In a state that is more than 40 percent Hispanic, Martinez took 54 percent of the vote on Tuesday, beating her Democratic opponent, Lt. Gov. Diane Denish, by eight points. She was endorsed by Sarah Palin.
Martinez will replace Democrat Governor Bill Richardson, who is nearing the end of his two-term limit. She will be the first female Hispanic governor in U.S. history.
Martinez, a prosecutor in a county that borders Mexico, made her stance against illegal immigration one of the most visible parts of her platform. New Mexico shares 180 miles of border with America’s southern neighbor.
“While it is critical to preserve the rule of law and take reasonable steps to secure our border, we must also never forget that we are a nation of immigrants,” Martinez’ campaign Web site said.
“We must enhance our security systems along the border and prosecute those who violate our laws, but we must do so while recognizing that legal immigrants who follow the rules and come to America seeking to improve their lives, and the lives of their family, strengthen our nation.”
In July, The New Mexico Independent reported that, according to her campaign manager, Martinez does not support the so-called “pathway to citizenship” proposed by President George W. Bush. She says illegal immigrants who are in the U.S. should first return to their home countries before applying for legal citizenship.
Her goal as governor is to repeal laws enacted by her predecessors that she says makes New Mexico attractive to illegal immigrant and trump border security.
She wants do away with a law that allows unauthorized immigrants to obtain a New Mexico driver’s license because it “encourages illegal immigrants to come to New Mexico and makes it more difficult for law enforcement officials to determine if someone is here illegally,” her Web site says.
Martinez also opposes New Mexico’s taxpayer-funded tuition scholarships for illegal immigrants.
“Not only does this provide further incentive for illegal immigrants to come to New Mexico, it is simply wrong to provide free scholarships to illegal immigrants when members of the military stationed in New Mexico are not eligible for the same benefits,” her Web site says.
Martinez says she is guided by “conservative values and principles,” which were instilled in her from a young age. “She believes in less government, lower taxes, and personal responsibility. She’s pro-life and strongly supports the 2nd Amendment,” her Web site says.
In her Tuesday night victory speech, Martinez vowed to bring fiscal order to a state that currently faces a budget shortfall. She also promised to improve New Mexico’s public education system and boost transparency and accountability in government.
“Together, we have taken a decisive step toward bringing bold change to New Mexico,” said Martinez, according to her prepared victory speech.

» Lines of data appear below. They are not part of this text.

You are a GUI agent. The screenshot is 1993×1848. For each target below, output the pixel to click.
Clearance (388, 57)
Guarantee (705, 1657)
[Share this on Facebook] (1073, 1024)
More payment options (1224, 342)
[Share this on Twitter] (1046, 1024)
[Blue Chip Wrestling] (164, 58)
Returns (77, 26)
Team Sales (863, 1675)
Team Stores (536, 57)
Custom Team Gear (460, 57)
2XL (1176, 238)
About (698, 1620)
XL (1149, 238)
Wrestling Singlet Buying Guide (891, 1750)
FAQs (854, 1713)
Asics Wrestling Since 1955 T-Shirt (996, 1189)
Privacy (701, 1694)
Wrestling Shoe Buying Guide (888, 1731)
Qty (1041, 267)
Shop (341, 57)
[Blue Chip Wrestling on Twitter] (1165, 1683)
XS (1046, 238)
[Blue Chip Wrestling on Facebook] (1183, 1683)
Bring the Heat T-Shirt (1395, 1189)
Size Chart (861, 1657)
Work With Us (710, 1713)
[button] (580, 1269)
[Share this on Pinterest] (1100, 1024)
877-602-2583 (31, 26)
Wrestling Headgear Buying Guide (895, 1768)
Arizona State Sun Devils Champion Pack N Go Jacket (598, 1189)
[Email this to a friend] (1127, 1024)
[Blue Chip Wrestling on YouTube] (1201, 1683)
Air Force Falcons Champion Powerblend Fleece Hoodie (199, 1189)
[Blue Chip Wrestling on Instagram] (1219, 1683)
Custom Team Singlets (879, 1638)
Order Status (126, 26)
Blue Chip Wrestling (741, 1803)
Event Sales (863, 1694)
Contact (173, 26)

She called for a “new direction in our economic policy” so small businesses will be better able to compete.
Martinez has been the District Attorney for the 3rd Judicial District of Doña Ana County, which borders Mexico, for 13 years.
Her campaign platform was focused on “pledging to cut wasteful spending, lower taxes to create more jobs, end ‘pay-to-play’ practices and other corruption in government and fight to reform education,” according to her campaign Web site.
Born and raised in the Texas Rio Grande Valley, Martinez moved to Las Cruces, N.M., in the 1980s. Martinez comes from a middle class family, which reportedly started a small business with only $400. She worked for her family’s business as a security guard while going to school at night.
New Mexico’s governor-elect is a graduate of the University of Texas-El Paso. She later earned her law degree at the University of Oklahoma. Her husband has been in law enforcement for three decades and is currently the Doña Ana County Undersheriff. Her stepson is serving in the U.S. Navy.
Martinez was previously a Democrat, but she officially switched to the Republican Party in 1996 when she ran against her former boss in a District Attorney race.